◆ Exercise description ◆
Convert the material from the line with "Given: Increase duration hours with up arrow" to the line with "will [1056, 460]." into a two-column CSV headed command and location, where each row pairs a text with its answer. Put each field in quotation marks and replace any line breaks with spaces.

◆ Dataset ◆
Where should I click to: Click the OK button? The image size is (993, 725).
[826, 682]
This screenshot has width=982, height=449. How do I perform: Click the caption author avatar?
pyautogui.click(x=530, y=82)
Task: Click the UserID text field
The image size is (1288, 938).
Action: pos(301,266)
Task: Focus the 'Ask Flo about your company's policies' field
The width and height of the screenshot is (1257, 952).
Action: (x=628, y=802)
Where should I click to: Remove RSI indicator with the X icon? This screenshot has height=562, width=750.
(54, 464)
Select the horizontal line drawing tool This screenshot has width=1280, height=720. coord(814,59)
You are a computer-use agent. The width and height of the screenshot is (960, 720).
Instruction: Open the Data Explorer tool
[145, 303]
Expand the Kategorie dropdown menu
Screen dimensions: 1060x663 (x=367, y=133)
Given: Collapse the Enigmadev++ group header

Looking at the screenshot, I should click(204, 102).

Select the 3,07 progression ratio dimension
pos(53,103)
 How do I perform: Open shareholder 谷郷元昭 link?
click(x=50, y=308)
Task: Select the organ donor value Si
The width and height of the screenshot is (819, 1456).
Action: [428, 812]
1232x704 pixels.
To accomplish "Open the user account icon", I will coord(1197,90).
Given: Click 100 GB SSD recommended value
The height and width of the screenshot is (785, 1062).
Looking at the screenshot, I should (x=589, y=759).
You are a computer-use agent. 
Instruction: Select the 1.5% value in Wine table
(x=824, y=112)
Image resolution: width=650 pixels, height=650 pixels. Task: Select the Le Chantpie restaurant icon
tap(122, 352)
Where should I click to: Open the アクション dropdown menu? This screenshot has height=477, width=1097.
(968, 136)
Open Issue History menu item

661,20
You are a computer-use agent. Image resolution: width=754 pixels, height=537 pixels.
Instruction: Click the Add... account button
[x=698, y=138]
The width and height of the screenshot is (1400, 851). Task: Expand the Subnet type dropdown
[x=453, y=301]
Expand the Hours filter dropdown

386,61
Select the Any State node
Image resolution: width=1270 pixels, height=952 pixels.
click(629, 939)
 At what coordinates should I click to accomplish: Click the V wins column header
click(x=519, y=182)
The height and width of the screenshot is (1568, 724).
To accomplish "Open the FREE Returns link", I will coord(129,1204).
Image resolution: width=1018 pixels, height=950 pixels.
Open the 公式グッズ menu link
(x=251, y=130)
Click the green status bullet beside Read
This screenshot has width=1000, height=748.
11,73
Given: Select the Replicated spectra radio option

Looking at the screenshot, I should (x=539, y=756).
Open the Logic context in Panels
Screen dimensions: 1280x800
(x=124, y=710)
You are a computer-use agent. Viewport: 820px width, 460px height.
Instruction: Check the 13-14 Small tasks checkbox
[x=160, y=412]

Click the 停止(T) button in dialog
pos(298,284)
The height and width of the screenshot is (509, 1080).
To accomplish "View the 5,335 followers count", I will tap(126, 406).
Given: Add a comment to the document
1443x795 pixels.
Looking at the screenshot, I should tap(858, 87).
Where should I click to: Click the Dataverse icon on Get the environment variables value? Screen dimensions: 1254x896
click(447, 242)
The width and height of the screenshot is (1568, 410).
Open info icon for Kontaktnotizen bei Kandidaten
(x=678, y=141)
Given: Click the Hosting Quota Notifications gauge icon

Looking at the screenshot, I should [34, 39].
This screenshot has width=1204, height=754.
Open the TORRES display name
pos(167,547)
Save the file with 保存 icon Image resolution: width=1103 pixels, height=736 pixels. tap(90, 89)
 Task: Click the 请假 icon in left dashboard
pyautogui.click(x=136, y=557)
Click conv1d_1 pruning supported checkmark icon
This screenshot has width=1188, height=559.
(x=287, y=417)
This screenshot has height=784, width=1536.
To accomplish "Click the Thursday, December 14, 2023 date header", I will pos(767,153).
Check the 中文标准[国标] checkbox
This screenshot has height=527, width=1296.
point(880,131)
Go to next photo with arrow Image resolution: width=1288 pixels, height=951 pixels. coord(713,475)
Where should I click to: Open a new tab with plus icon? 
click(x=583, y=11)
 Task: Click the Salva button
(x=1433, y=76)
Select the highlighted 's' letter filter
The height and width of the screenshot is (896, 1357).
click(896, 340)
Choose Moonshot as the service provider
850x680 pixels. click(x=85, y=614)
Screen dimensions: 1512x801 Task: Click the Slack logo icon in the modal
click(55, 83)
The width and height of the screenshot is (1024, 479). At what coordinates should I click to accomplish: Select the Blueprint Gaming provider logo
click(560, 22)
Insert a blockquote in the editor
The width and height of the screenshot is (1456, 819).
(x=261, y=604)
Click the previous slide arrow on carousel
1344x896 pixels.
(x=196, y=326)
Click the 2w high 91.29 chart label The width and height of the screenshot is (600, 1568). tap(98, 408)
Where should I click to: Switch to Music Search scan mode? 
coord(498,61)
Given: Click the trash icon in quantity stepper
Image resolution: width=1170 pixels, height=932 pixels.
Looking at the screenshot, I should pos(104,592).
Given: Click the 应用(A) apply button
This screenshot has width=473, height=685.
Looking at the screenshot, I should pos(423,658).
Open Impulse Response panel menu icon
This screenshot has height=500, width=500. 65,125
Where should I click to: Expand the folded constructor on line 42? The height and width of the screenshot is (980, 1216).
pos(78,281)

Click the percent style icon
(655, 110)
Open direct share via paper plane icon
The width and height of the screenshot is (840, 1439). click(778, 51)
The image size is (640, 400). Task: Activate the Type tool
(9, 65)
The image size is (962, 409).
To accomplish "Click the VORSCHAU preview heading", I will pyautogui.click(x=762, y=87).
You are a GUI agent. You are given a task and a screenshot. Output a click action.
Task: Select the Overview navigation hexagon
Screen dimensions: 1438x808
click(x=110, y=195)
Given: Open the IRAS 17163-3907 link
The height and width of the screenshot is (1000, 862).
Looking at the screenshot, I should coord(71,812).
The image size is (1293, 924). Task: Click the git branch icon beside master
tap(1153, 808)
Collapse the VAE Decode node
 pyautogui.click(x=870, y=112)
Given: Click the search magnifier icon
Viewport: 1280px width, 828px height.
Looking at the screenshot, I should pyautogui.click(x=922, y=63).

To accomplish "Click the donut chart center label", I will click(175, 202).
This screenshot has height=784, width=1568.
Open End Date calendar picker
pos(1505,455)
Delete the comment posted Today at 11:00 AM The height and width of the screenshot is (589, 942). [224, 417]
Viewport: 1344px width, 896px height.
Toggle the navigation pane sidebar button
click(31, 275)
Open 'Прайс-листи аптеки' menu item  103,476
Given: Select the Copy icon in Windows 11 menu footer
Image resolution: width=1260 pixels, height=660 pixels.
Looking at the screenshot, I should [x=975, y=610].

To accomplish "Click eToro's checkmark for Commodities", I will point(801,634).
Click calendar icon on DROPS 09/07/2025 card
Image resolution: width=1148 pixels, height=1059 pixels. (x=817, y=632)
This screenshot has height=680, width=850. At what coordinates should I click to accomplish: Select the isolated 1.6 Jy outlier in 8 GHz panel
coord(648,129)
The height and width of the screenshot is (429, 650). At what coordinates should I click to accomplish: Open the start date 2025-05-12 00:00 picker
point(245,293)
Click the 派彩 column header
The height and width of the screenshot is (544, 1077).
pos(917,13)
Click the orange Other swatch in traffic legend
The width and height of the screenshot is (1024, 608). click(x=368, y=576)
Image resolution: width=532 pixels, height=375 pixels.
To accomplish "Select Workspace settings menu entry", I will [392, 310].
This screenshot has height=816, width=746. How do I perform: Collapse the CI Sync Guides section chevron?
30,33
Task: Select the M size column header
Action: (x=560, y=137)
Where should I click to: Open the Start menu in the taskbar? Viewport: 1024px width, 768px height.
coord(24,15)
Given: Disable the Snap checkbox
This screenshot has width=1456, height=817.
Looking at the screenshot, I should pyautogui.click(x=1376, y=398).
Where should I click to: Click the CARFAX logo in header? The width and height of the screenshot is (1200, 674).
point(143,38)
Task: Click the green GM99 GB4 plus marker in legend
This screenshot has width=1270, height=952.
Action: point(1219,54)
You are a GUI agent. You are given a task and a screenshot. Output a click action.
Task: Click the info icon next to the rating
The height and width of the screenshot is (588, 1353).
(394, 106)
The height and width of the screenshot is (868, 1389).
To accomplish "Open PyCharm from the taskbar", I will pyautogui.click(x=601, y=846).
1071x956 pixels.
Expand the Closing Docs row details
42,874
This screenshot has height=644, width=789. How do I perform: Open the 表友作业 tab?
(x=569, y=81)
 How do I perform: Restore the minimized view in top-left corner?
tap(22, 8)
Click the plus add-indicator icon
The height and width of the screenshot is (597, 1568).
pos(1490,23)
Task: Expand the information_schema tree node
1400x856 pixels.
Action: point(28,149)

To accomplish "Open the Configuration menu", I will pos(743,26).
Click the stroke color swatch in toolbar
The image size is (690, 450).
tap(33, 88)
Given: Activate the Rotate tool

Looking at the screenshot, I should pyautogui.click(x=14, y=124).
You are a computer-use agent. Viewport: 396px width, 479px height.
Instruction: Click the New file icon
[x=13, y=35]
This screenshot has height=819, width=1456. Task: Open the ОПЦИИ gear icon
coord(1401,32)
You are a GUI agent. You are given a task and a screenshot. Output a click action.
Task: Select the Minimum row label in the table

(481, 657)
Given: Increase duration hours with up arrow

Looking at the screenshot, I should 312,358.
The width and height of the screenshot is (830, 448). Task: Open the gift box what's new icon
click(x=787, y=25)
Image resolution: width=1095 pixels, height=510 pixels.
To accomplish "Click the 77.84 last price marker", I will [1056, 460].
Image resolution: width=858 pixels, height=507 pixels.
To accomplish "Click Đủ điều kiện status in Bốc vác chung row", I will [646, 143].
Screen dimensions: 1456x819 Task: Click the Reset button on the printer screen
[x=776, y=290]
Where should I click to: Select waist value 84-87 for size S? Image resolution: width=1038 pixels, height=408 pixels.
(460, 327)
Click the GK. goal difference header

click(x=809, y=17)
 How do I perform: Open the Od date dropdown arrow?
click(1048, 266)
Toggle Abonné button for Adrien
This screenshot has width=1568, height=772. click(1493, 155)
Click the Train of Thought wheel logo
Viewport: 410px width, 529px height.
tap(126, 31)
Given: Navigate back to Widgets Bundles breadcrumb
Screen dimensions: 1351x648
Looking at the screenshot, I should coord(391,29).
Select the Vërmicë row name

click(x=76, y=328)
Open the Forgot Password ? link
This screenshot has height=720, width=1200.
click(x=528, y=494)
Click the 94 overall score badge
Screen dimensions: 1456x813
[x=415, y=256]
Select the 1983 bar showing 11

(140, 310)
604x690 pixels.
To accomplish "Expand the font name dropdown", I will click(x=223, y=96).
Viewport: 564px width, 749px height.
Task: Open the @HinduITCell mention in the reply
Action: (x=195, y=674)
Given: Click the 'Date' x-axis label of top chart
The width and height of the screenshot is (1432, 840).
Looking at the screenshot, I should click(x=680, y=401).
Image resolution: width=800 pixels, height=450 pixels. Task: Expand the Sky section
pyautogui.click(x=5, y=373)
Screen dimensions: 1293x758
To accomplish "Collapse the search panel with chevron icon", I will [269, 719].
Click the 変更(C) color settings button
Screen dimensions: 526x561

◆ Full answer ◆
command,location
"Given: Increase duration hours with up arrow","Looking at the screenshot, I should 312,358."
"The width and height of the screenshot is (830, 448). Task: Open the gift box what's new icon","click(x=787, y=25)"
"Image resolution: width=1095 pixels, height=510 pixels. To accomplish ""Click the 77.84 last price marker"",","I will [1056, 460]."